Une
photographie peut-elle changer l'opinion ?
“Celui qui n’apprend pas à déchiffrer
les photographies sera l’analphabète du futur” (Walter Benjamin – 1931)
Certains
journaux ont choisi une photographie de Wael Hamzeh. pour illustrer les
bombardements aux Liban contre le leader du Hamas Hassan Nasrallah.
Comment expliquer que cette photo aie été
choisie ? Plus largement ont peut s’interroger sur les caractéristiques
sur des grandes photos qui ont marqué l’histoire du
photo journalisme.
Quelles sont leurs particularités ? En
quoi se distinguent-elles des autres photographies ? On peut également se
demander si ces photographies peuvent influencer l’opinion publique. L'opinion
publique désigne la façon de penser partagée par le plus grand nombre.

◆ **CONSIGNES**:
**A.** Recopiez fidèlement le passage de l'extrait sur la photographie et l'opinion qui commence par les mots « Comment expliquer que » et se termine par les mots « plus grand nombre. ».
**B.** Reformulez sous forme de liste plus brève le paragraphe de l'extrait sur la photographie et l'opinion qui commence par « Quelles sont leurs particularités ? ».

◆ **LIGNES DE DONNÉES**:

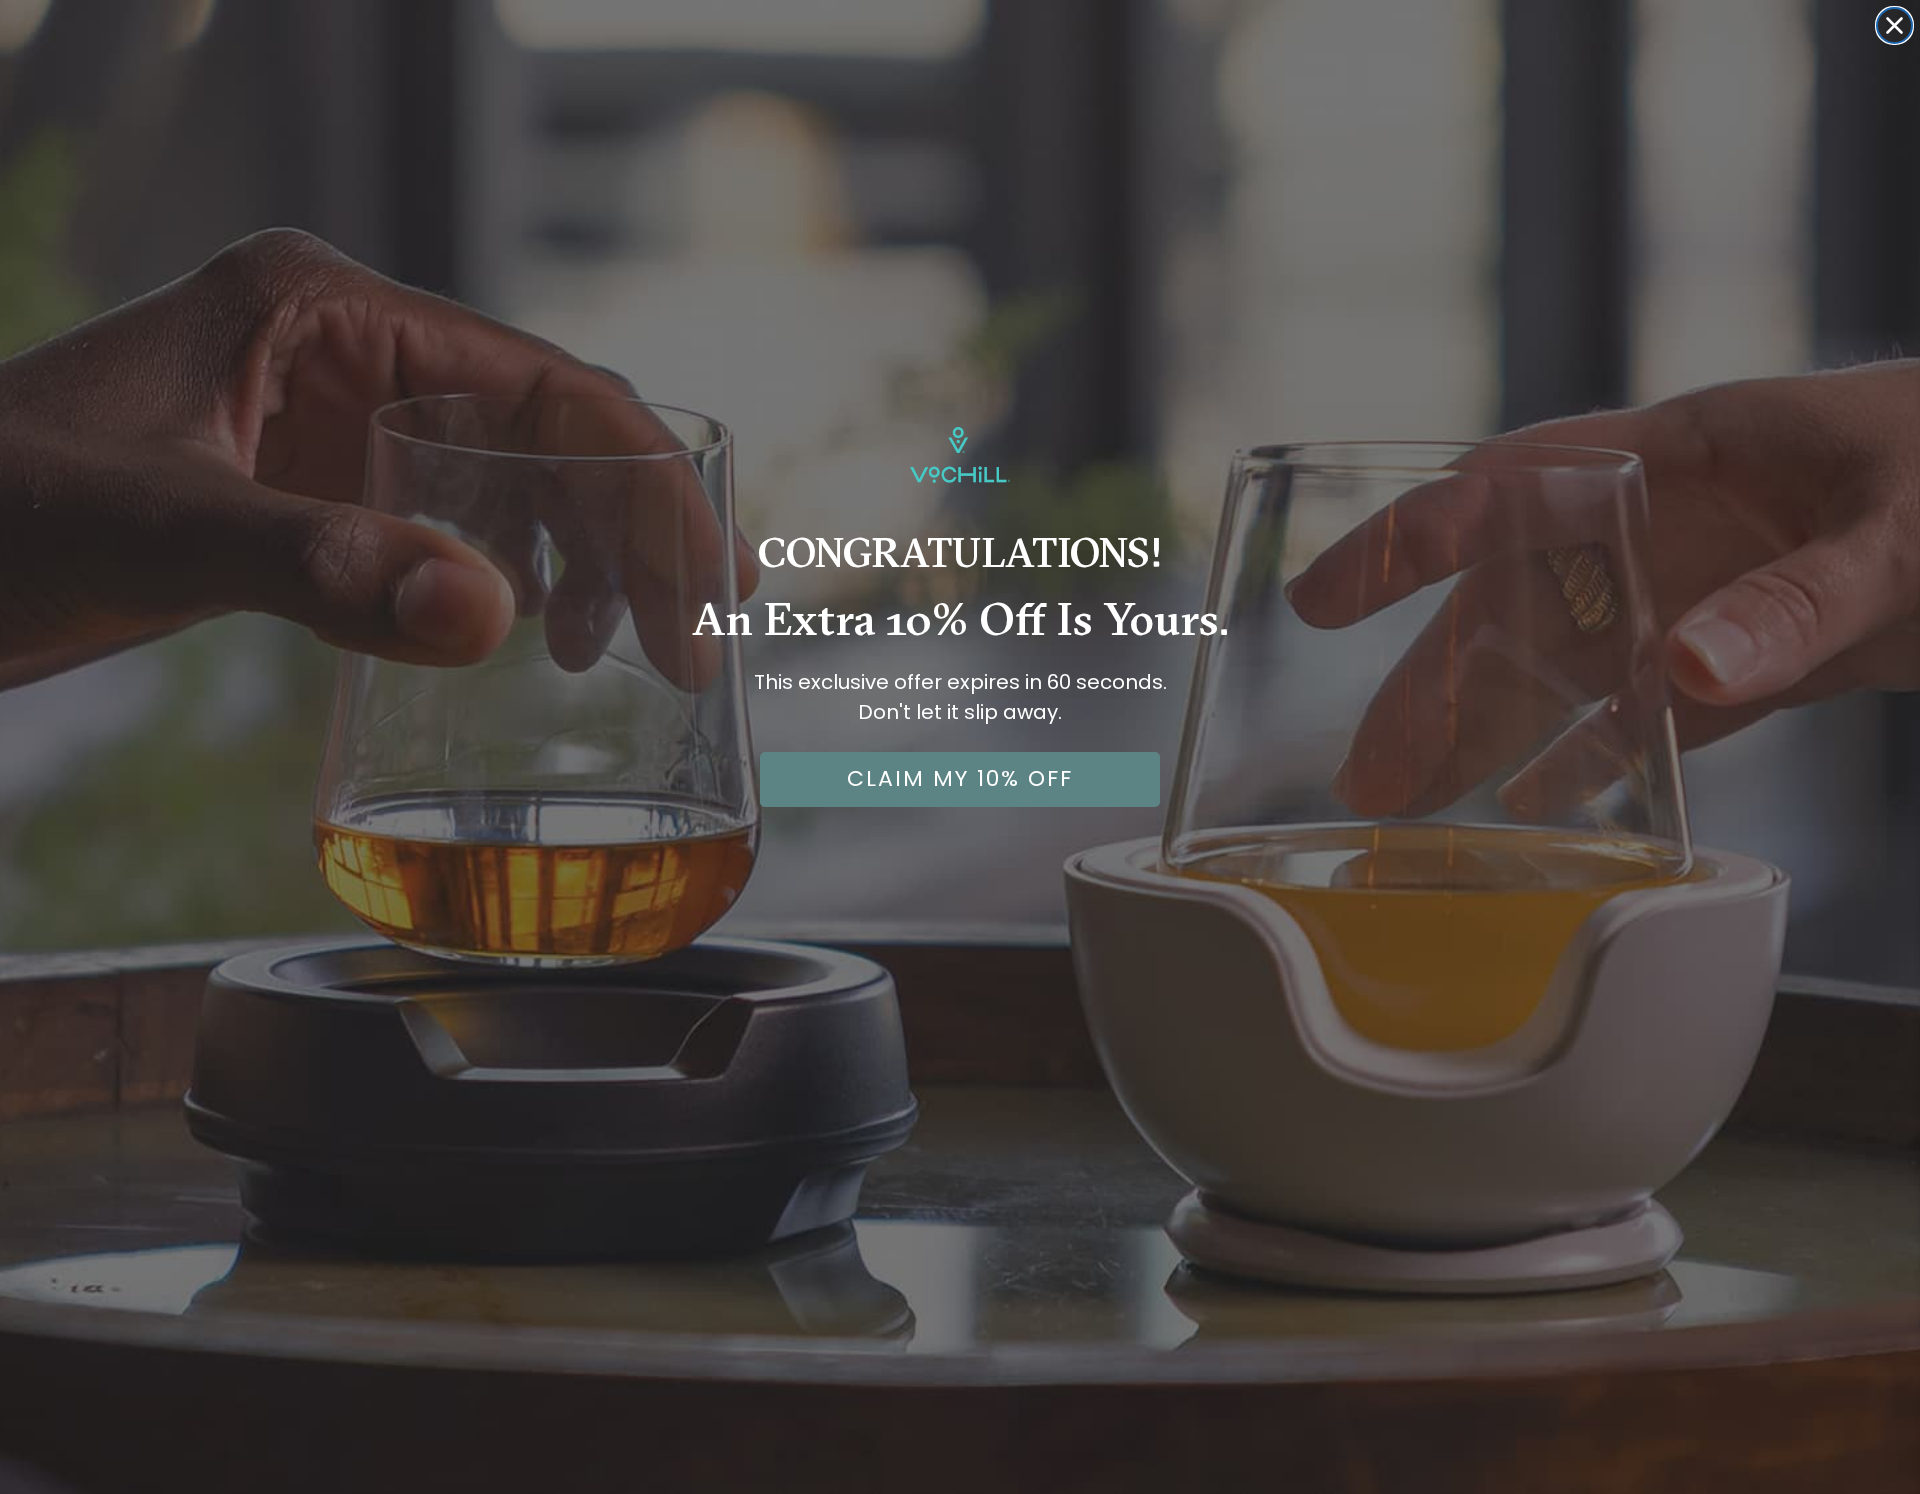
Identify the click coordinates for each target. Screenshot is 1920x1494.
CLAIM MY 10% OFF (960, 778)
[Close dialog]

◆ **CORRIGÉS**:
**A.**
Comment expliquer que cette photo aie été
choisie ? Plus largement ont peut s’interroger sur les caractéristiques
sur des grandes photos qui ont marqué l’histoire du
photo journalisme.
Quelles sont leurs particularités ? En
quoi se distinguent-elles des autres photographies ? On peut également se
demander si ces photographies peuvent influencer l’opinion publique. L'opinion
publique désigne la façon de penser partagée par le plus grand nombre.

**B.**
- Quelles sont les particularités de ces grandes photos ?
- En quoi se distinguent-elles des autres photographies ?
- Peuvent-elles influencer l'opinion publique ?
- Définition : l'opinion publique est la façon de penser partagée par le plus grand nombre.